#' Multiview Simplex -- Do Simplex for Permutations of Lags
#'
#' Take a multivariate data set containing variables through time, a response
#' variable (the variable we care about, such as population number), and a set
#' of lags that we wish to consider. Apply Simplex to each subset of lags. Based
#' on `multiview_embedding()` which was based on Ye and Sugihara (2016)'s
#' description of that; not sure if anyone has done this approach before (though
#' seems fairly logical to try it).
#'
#' For all allowed lags, this function builds every possible state space
#' reconstruction (Figure 1C in Ye and Sugihara), of all possible dimensions. So
#' variable 1 with 0 lag, variable 1 with 0 lag and variable 2 with 0 lag,
#' variable 1 with 0 lag and variable 2 with 1 lag, etc. up to variable 1 with
#' all lag allowed from `lags` and variable 2 with all lags allowed from `lags`.

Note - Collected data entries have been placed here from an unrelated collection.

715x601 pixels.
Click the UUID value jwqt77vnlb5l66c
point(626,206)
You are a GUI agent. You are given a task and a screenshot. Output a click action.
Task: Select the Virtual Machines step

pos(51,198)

##' If there are $N$ total
#' variable-lag combinations, then there should be $2^N - 1$ possible
#' reconstructions (each one is either in or out, minus them all being out), but
#' this may get reduced with what is described above.
#'
#' This function then calls `pbsEDM_optimal()`, for each possible state space
#' reconstruction, which creates the state space
#' reconstruction and makes Simplex predictions
#' for all allowable focal times $t^*$ taking into account which neighbours
#' should be candidates for nearest neighbours, and calculates
#' predicted values of the response variable both scaled and unscaled. Here we
#' will calculate metrics of the fit, based on just the response variable (as
#' that is what we are interested in), and pick the best performing ones - the
#' square root of the total number of reconstructions, as per Y&S for multiview embedding. Then use the
#' average of those to make the actual forecast for the time step after the
#' data.
#'
#' TODO Also an add option to just use the best Simplex projection. Might be
#' best to do that as default.
#'
#' Returns **
#'
#' @param data [tibble()] or [data.frame()] with named [numeric()] columns
#' @param lags [list()] of a named vector of lags for each explanatory
#' variable.
#' @param response [character()] column name of the response variable in
#' \code{data}
#'
#' @author Andrew M. Edwards
#'
#' @return [list()] **TODO
#' @examples
#' \dontrun{
#' # Stupid example as Y_t is already first differences of N_t; was using to
#' debug. Best comes out as rho=0.97 for lags of 0 and 0, but then can't do
#' forecast (as Y_t[100] not defined).
#' res <- multivariate_simplex(data = NY_lags_example, response = "N_t", lags = list("N_t" = 0:2, "Y_t" = 0:1))
#' }
#' @export
#'
multivariate_simplex <- function(data,
lags,
response = NULL){
# Move response to first column of data, as required by pbsEDM().
if(!is.null(response)){
data <- dplyr::relocate(data,
response)
}
# Create subset lags ---------------------------------------------------------
subset_lags <- create_subset_lags(lags,
response_name = response) # Ignore ones
# that don't have 0 lag of response variable
num_subsets <- length(subset_lags)
response_each_subset <- list()
rho_each_subset <- rep(NA, num_subsets) # rho based on unscaled (original)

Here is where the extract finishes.